06. June 2019 · Comments Off on SBFC – Wilderness Ranger Intern Orientation/Training · Categories: Around The Campfire

Trainees and instructors discussing Visitor Use/Campsite Monitoring during the Northern Rockies Wilderness Skills Institute 📷Verena Gruber

Henry Vaughan – Wilderness Ranger Intern

The College of Idaho

Orientation/Training

May 13 – May 27

Nez Perce-Clearwater National Forest

Our first two weeks as Wilderness Ranger Interns has had us housed and training at Powell Ranger Station in the Nez Perce-Clearwater National Forest. Each day, we dip our toes, feet, ankles, knees, bit by bit into wilderness until we are totally submerged: acclimated as much as possible for our fast approaching hitches. We went from staying in beds and bunkhouses during the first week—where we could avoid the worst weather at night by turning up the heaters in our rooms and closing the blinds—to sleeping in our own tents and bags during the second. Before long, we’ll be spending our nights in the wilderness with the only comforts available to us being those which we can carry in on our backs.
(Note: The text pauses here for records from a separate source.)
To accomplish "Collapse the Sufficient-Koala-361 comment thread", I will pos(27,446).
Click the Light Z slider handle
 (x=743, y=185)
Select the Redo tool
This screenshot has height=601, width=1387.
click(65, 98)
We’re developing important skills for working in the wilderness this summer: becoming familiar with our primitive tools, testing out our gear, learning how to navigate in a land without Google Maps; but I’m also recognizing an important new way to perceive nature. Around Powell (particularly outside of the bunkhouses), nature gets up in our face. Deer wander daily between the buildings. One intern encountered a wolf on an early morning trail run. Oyster and morel mushrooms regularly provide a free dinner to those with watchful eyes. These natural displays: such abundances of vitality, fecundity, and productivity from the trees to the insects to the uninhibited Lochsa River flowing right by our tents show a land community with greater agency—where it is difficult to keep humanity and civilization at the forefront of the mind. Closer to wilderness, nature has more room to breathe and speak and (aided greatly by a lack of cell phone service) we are forced to become a listener. And, though we have little say in it, I have yet to meet anyone at the ranger station who isn’t made happier by that prospect.

The closest wilderness area to us (the Selway-Bitterroot) is a hundred feet away—right across the river. In between the banks of the Lochsa, as a sort of gateway between a developed Powell and an undeveloped wilderness, is a small island where the Lewis and Clark party is said to have camped as they made their way over the Bitterroot Mountains. On the far bank is the beginning of a land which can make a visitor feel as if they are stepping back even further in time to before the first American presences. The wilderness areas, where signs of civilization are intentionally minimized, are spaces where nature is most free to speak and where humanity, when present, is most likely to hear a clear and individually unique message. I, for one, am excited to see what this particular wilderness has to share with me.